Work to be completed:
Each line of the records below that holds "Malaysia" should be copied out.

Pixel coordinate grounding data
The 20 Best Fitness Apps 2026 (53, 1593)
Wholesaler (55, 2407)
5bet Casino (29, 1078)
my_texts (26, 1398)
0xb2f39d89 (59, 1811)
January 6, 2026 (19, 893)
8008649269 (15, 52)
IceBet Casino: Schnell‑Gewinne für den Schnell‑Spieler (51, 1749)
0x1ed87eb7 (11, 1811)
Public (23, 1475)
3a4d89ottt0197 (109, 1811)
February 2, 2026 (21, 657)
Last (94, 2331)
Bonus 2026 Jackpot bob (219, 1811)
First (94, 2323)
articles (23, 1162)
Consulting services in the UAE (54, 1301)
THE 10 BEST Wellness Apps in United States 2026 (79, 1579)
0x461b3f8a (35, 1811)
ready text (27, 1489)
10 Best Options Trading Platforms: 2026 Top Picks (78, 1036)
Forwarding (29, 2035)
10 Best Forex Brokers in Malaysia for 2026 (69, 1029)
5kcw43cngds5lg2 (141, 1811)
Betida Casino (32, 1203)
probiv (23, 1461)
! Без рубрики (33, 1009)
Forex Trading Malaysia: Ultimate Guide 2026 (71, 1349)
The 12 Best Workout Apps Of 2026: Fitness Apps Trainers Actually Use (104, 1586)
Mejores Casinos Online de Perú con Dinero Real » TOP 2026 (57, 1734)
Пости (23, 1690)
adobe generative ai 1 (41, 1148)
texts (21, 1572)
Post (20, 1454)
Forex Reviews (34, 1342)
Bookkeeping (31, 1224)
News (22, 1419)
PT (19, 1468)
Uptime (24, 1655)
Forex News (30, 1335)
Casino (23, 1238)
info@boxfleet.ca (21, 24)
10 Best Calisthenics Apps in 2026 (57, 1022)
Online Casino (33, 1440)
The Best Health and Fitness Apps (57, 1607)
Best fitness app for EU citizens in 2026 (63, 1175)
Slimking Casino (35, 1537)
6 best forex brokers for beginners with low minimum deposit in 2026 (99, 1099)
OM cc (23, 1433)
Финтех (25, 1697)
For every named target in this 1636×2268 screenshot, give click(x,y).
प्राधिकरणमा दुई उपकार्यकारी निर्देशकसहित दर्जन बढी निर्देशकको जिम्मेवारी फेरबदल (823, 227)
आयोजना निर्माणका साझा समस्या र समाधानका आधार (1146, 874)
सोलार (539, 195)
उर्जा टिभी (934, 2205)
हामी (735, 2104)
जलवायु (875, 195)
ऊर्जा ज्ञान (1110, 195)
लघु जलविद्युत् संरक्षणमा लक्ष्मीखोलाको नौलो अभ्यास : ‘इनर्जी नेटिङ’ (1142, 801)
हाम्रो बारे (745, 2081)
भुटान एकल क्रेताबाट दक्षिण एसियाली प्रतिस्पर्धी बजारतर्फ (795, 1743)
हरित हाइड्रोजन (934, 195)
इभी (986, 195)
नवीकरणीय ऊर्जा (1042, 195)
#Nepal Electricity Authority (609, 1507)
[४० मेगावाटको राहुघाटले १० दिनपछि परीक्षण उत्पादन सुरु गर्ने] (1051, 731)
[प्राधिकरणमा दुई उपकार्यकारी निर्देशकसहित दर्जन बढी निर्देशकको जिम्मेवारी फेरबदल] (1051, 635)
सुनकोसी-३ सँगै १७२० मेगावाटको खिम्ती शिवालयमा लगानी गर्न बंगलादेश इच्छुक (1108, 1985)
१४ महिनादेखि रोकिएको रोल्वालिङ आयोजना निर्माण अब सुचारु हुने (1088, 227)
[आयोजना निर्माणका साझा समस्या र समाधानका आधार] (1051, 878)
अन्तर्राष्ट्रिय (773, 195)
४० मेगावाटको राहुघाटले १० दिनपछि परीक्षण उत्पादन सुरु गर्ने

Exercise response:
10 Best Forex Brokers in Malaysia for 2026 (69, 1029)
Forex Trading Malaysia: Ultimate Guide 2026 (71, 1349)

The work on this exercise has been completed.